START Source excerpt

Sam Glanzman is getting a little more recognition these days. His classic series of U.S.S. Stevens stories, taken from his own time as a crewmember and his other autobiographical work in the newly reprinted “A Sailor’s Story,” have been introduced to a new generation of fans.

Sam was one of the major war story artists and writers for DC and I was tickled to be able to speak with him about his long career.


Bryan Stroud for Comics Bulletin:  I did a little research and I see the Grand Comics Database has listed over 1300 credits for you. That’s a pretty impressive body of work and I’m sure it doesn’t include everything. Does that figure surprise you at all?

Sam Glanzman:  No, it doesn’t surprise me, because I’ve done a lot of work, but I haven’t counted it.

CB:  I’m sure you haven’t. It looks like you started back in the early 40’s, is that correct?

Glanzman:  Well, my first published comic was the Flyman. I can’t remember if that was after the war or before the war. Anyway, that was my first job and it paid practically nothing for the story-line and the pencils and the inks.

CB:  You had to do the whole thing, huh?

Glanzman:  Yeah. I didn’t do the lettering. I’ve never done any lettering.

CB:  Well, that’s okay. You’ve done everything else. Has anyone else ever inked after you or have you always just done your own?

Glanzman:  (Chuckle.)  No, nobody could ink my pencils because my pencils are almost like stick figures.

CB:  Very loose, huh?  I see that you’re basically self-taught as an artist.

Glanzman:  Yeah, when I was a kid I copied Hal Foster and a fella by the name of Kidd who used to illustrate for the Daily News. I can’t even think of all the guys I used to copy.

CB:  Milt Caniff, maybe?

Glanzman:  No, I never copied Caniff, but Hal Foster, yes. I copied a lot of the pulp guys. Wood pulp magazines. I don’t know if you’ve heard of them.

CB:  Yeah, I sure have.

Glanzman:  Morton Stoops was one of them. He was a wood pulp artist, and I already mentioned Kidd. I used to copy everybody, and that’s how I learned how to draw.

CB:  Well, it worked out for you just fine.

Glanzman:  (Laughter.)  Yes, it did. It became my second profession.

CB:  What was your first?

Glanzman:  Bullshit artist.

CB:  (Laughter.)

Glanzman:  Joking, just joking. Actually I had all kinds of professions. I used to work in lumber yards and cabinet shops and boat yards and Republic Aircraft. Before comics I spent most of my time in cabinet shops.

CB:  I guess it wasn’t too hard to switch to something a little easier on the body.

Glanzman:  That’s right.

CB:  Back when you were at it, Sam, comics sometimes didn’t have a very good reputation. Did that give you any second thoughts?

Glanzman:  Well, I forget who they were, but a couple of guys didn’t pay up and they disappeared. Another thing, too, this was maybe before the war and you know I’ve got a Jewish name. My father was Jewish and my mother was Catholic and they were against Jews during the war and so I used to use the name “Glanz,” and sometimes another name just to get free from that. I can’t remember what the other name was.

END Source excerpt
START Material provided

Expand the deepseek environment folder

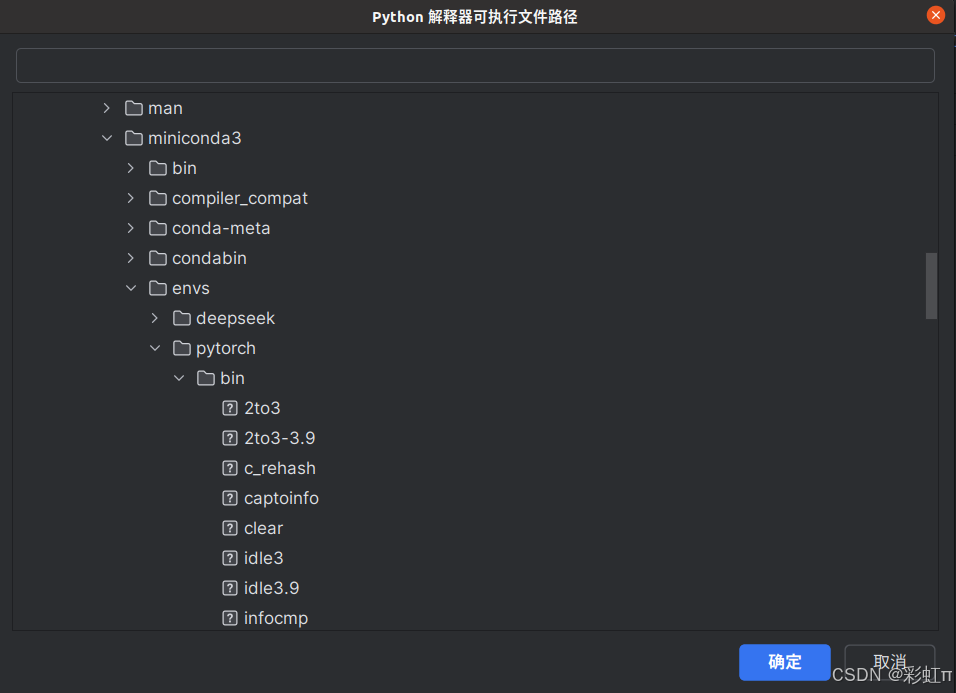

END Material provided

_Task statement_
Can you return the passage of the Sam Glanzman interview starting at "CB:  Yeah, I" and ending at "how to draw."? Rely only on the Sam Glanzman interview, not on the listing.

_The solution_
CB:  Yeah, I sure have.

Glanzman:  Morton Stoops was one of them. He was a wood pulp artist, and I already mentioned Kidd. I used to copy everybody, and that’s how I learned how to draw.